Richey, the hot-headed bad boy from Texas, has written a compelling story about his life on the professional tennis tour and his ongoing battle with depression. His exploits on the professional tennis circuit are colorful and sometimes entertaining, but it is his endless battle to understand his moods, both on and off the court, that make this book a must-read for any tennis enthusiast. Dating back to my own days as a ball-boy, I knew both Cliff and his sister Nancy Richey because the two of them played in the United States Clay Court Championships at our home club in Milwaukee. One of my sharpest memories of the Richey family was their relentless approach to practicing: after a short break on the practice court, brother Cliff would reach for a big grocery bag of tennis balls, then proceed to strike “hundreds” of ground strokes until not a single ball remained in the bag. Rarely was a word spoken and it appeared that the brother-sister combo was not having any fun, as no one smiled for the entire hitting session.

On another occasion, my father, the Player-Personnel Director, was summoned to the Town Club locker room to meet with Cliff after a tough defeat. Tournament officials had heard a rumor that the fiery Richey was bolting the tournament, even though he was scheduled to play doubles with Arthur Ashe.
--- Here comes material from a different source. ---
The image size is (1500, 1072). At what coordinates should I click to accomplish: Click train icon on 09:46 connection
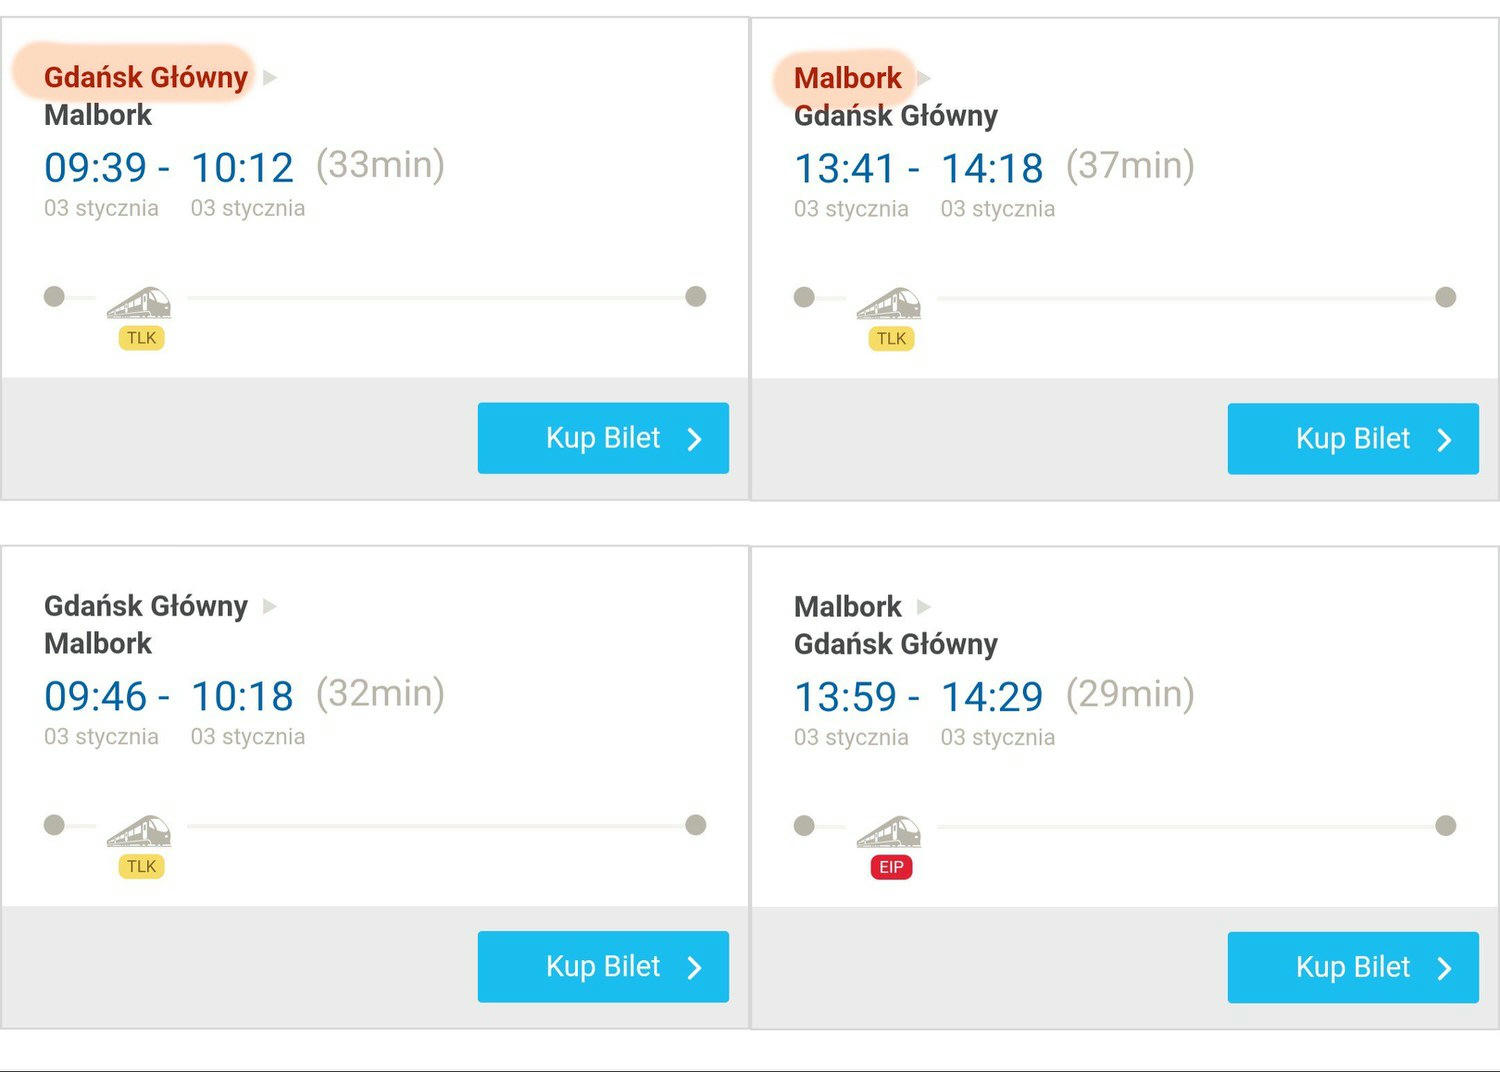point(139,831)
My father spent three long hours convincing young Cliff that he had an obligation to fulfill, and it was simply not acceptable to walk out on it. To my father’s relief, Cliff agreed to stay in town to

Doug Browne, with Steve Martin in Newport this summer. Submitted photos

Doug Browne, with Steve Martin in Newport this summer. Submitted photos

play doubles with Lieutenant Arthur Ashe. But on the court, Cliff often was unable to control his explosive temper. The score didn’t matter; it was the imperfection that drove young Cliff to explode like a lit firecracker. Life inside the Richey household, which the young Cliff dubbed “Richey, Inc,” gives readers a glimpse into the pressure the young player faced. Cliff says, “‘Richey, Inc.” is my retrospective name for a creed and an enterprise. It entailed inordinate success, a strong work ethic, fidelity in marriage, and a conservative approach to finances.” Richey’s father, George, was a struggling club tennis pro, and the family lived a meager existence, at times living in poor neighborhoods. The stigma of this challenged Cliff as a child and he was subjected to bullying from kids who lived down the street near his home. Both parents had high expectations for their kids, and as Cliff began to play tennis, his father was determined to build a champion. Dad quickly realized that his son had a greater talent than he did, and he started to push young Cliff to maximize his abilities. Quickly, Cliff began to win enough big events to move to the professional tour. Once on the circuit, Cliff met the love of his life, Mickie, and they soon married. To save money, the newlyweds moved in with Cliff’s parents. But as Cliff traveled the world, playing as many as eleven tournaments in a three-month span, his emotional life began to spiral out of control. Now that Richey was almost constantly separated from Mickie and his new family and unable to cope with bad losses, his depression started to take a toll. Ironically, it took an observant dermatologist to diagnose his depression, and almost as soon as Richey began taking an antidepressant, he began to see his life turn around. Today, Cliff says philosophically, “Excellent can be the enemy of good. When I made a come-back on the senior tour, I changed my thinking to: ‘Bring it on. I’m man enough to lose.’” With Cliff’s tenacious attitude, he knows that he can battle depression and lead a truly fulfilling life. Whether one is an athlete or not, Richey’s book is a treasure because it captures the true heroism of turning a life of trouble into a life of triumph.